Hello julia community,

I’m relatively new to julia and have a few questions regarding a dynamical system

representing a simple ecological model of five coupled equations.

The goal is to let the system integrate for some number of steps

and then look at qualities such as individual variances, wether it has been terminated

or the dominant lyapunov exponent of the last elements, repetitive for different parameters.

Here are my first steps towards the main aims:

```
using DifferentialEquations
using DynamicalSystems
using Statistics
function build(p1,p2)
function evolution!(du,u,p,t)
du[1] = u[1]*( 2.5*(1-u[1]) - (2.5*u[2])/(1+5*(u[1]+u[2]+u[3]) ) )
du[2] = u[2]*( 2.5*(1-u[2]) - (5*u[2])/(1+5*(u[1]+u[2]+u[3]) ) )
du[3] = u[3]*( 2.5*(1-u[3]) - (7.5*u[2])/(1+5*(u[1]+u[2]+u[3]) ) )
du[4] = u[4]*( ((2.5*u[1]+5*u[2]+7.5*u[3])/(1+5*(u[1]+u[2]+u[3]) )) - ((1*u[5])/(1+2*u[4])) - p[1] )
du[5] = u[5]*( (1*u[4])/(1+2*u[4]) - p[2] )
return nothing
end
function condition(u,t,integrator)
minimum(u)-10^-4
end
affect!(integrator) = terminate!(integrator)
cb = ContinuousCallback(condition,affect!)
u0 = SVector{5}(0.5,0.5,0.5,0.5,0.5)
ds = ContinuousDynamicalSystem(evolution!, u0, [0.1,0.1],t0 = 0.0)
for i in p1, j in p2
set_parameter!(ds,[i,j])
prob = ODEProblem(ds, (0,100.0),[i,j])
sol = solve(prob,callback=cb,dense=false)
if sol.t[end] != 100.0
println(sol.t[end])
elseif var(sol[1,end-20:end]) < 10^-4 && var(sol[2,end-20:end]) < 10^-4
println("equilibrium")
end
println(lyapunov(ds,100))
end
end
```

Calling

```
build([0.8],[0.4])
```

only takes a couple of seconds, but allready 8*8 different values seems never to end.

Now there a quite a few issues I got, any help to any of them is very much appreciated, even some link if I did’nt research enough.

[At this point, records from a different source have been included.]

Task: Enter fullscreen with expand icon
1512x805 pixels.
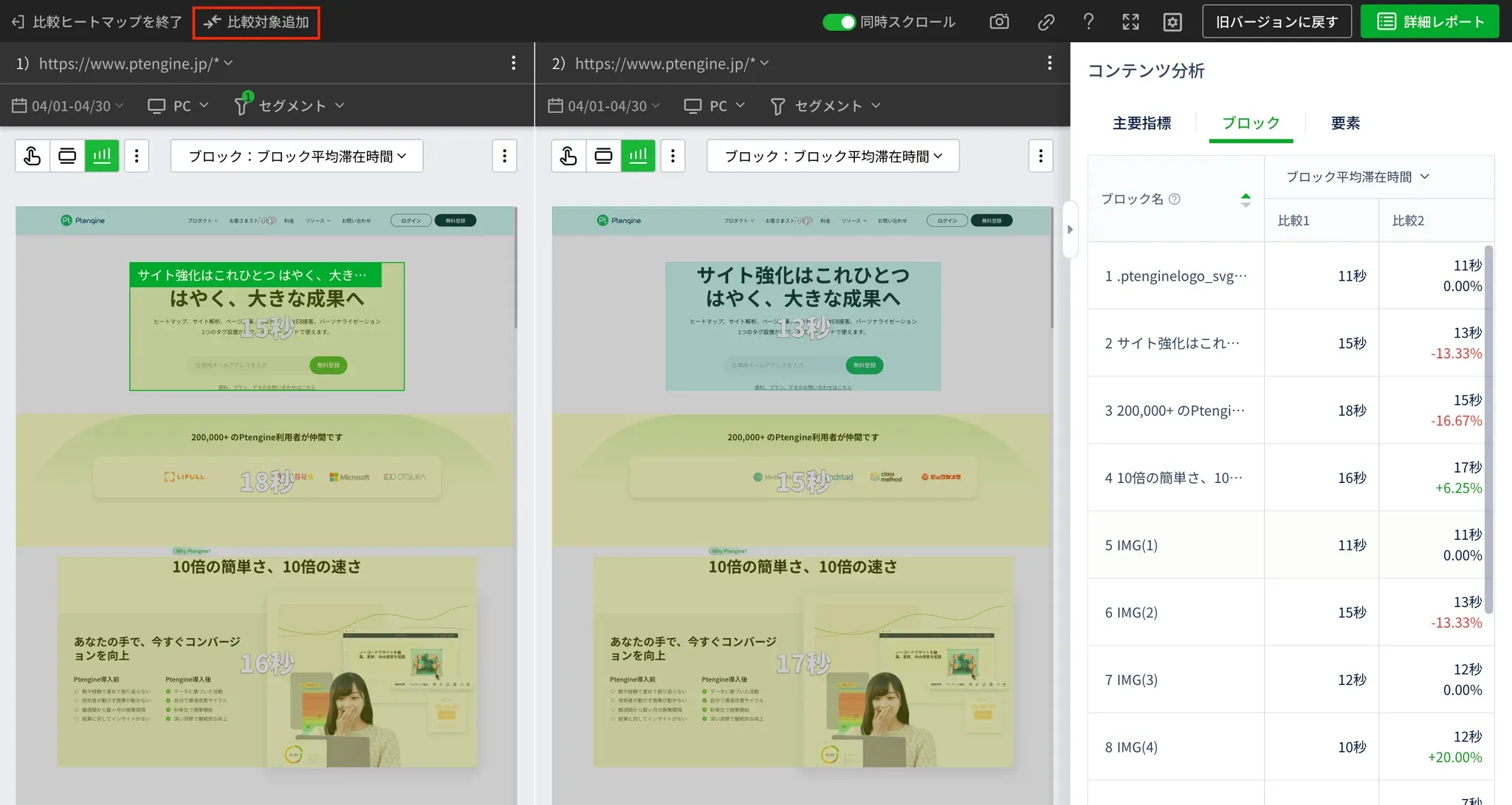Action: click(1130, 21)
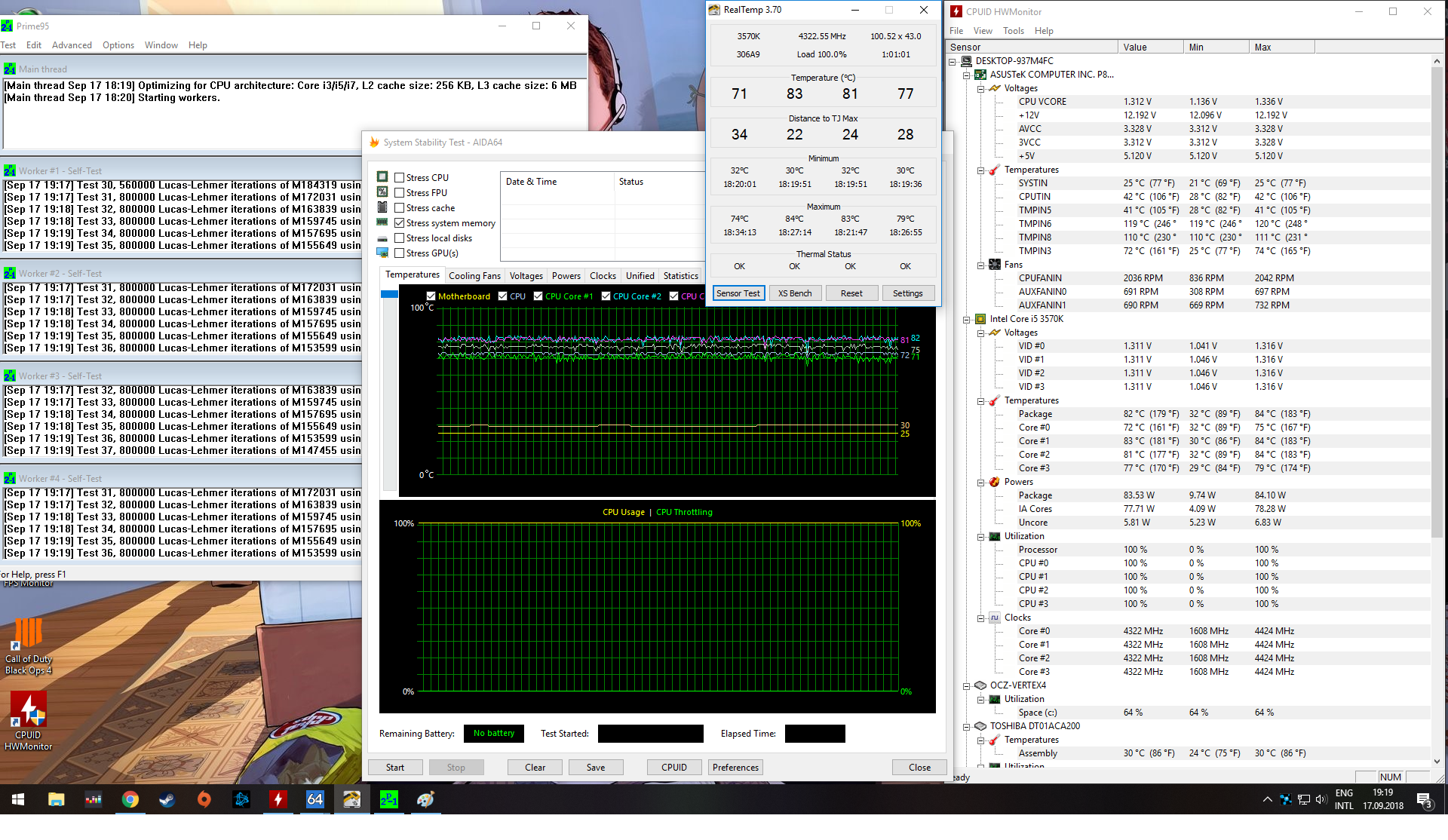The width and height of the screenshot is (1448, 840).
Task: Uncheck Stress system memory option
Action: [400, 223]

The integration period is aimed at a lot of steps of which the most intensive beside the integration I believe is going to be the computation of the lyapunov exponent of about the last fifth. That the whole process is going to take a while to compute is okay, I just want to optimize as much as possible.

i) I had the feeling some inplace static equations had roughly the same consumption for one solve, but is this now the right choice for so many iterations?

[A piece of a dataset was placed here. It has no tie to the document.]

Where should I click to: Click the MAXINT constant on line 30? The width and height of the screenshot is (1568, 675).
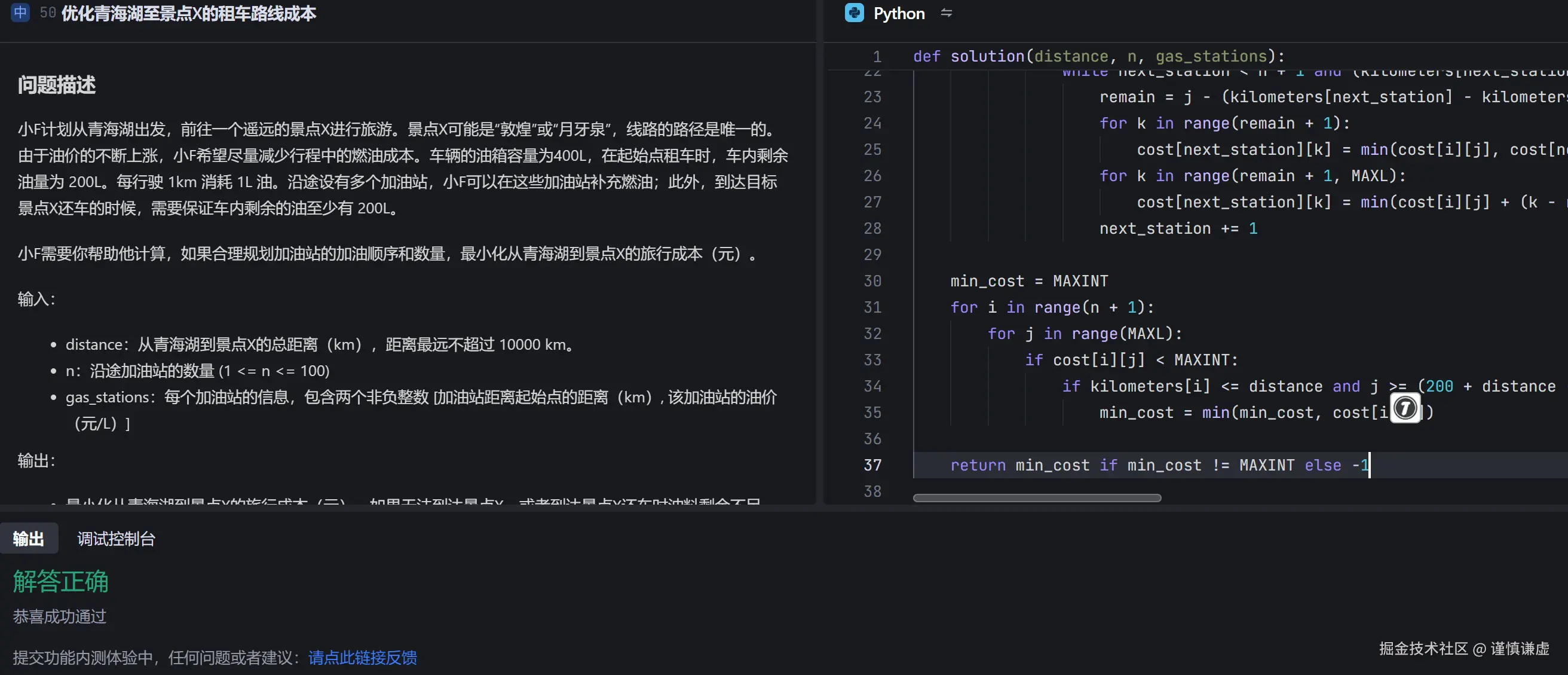pos(1080,280)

ii) I had the feeling that the trajectory() out of DynamicalSystems.jl had a slightly different behaviour, which I’d like to test but did’nt manage to implement the terminal callback with something like

```
trajectory(ds,100.0, callback = cb)
```

iii) Im relatively new to numerical integration and am rather insecure about the choice of solving algorithm, is the standard Tsit5() a good choice here? Is it reasonable to try out for higher tolerances explicitely? The numbers usually stay pretty low and I believe there are no huge slopes to expect.

iv)Do I have to specify some kind of multithreading or does julia automate the computation on the different cores? Would it be good to try out some form such that the solver is done one after another using the same space and storing the evaluation somewhere else because intermediate results are not required later? Regarding that which variables are better static like the initial conditions here for instance?

v) Is there property to check whether solver got terminated maybe by the callback, easier then comparing the final time-value?

vi) Is the usage of the minimum() a good choice in the callback to define some lower threshold or would it increase the performance by putting the callback aside and looking later through the values? The point is that in some cases after the threshold is reached another equation goes through the roof ~e80.

vii) If I wanted to implement more detailed conditional computation, say check for termination and only if not for the variance of all equations, are there faster ways then simple elseif?

viii) Is the

```
set_parameter!()
```

a bit expendable here as I already call the parameters in the ODEproblem?

Many Thanks for your time and effort people!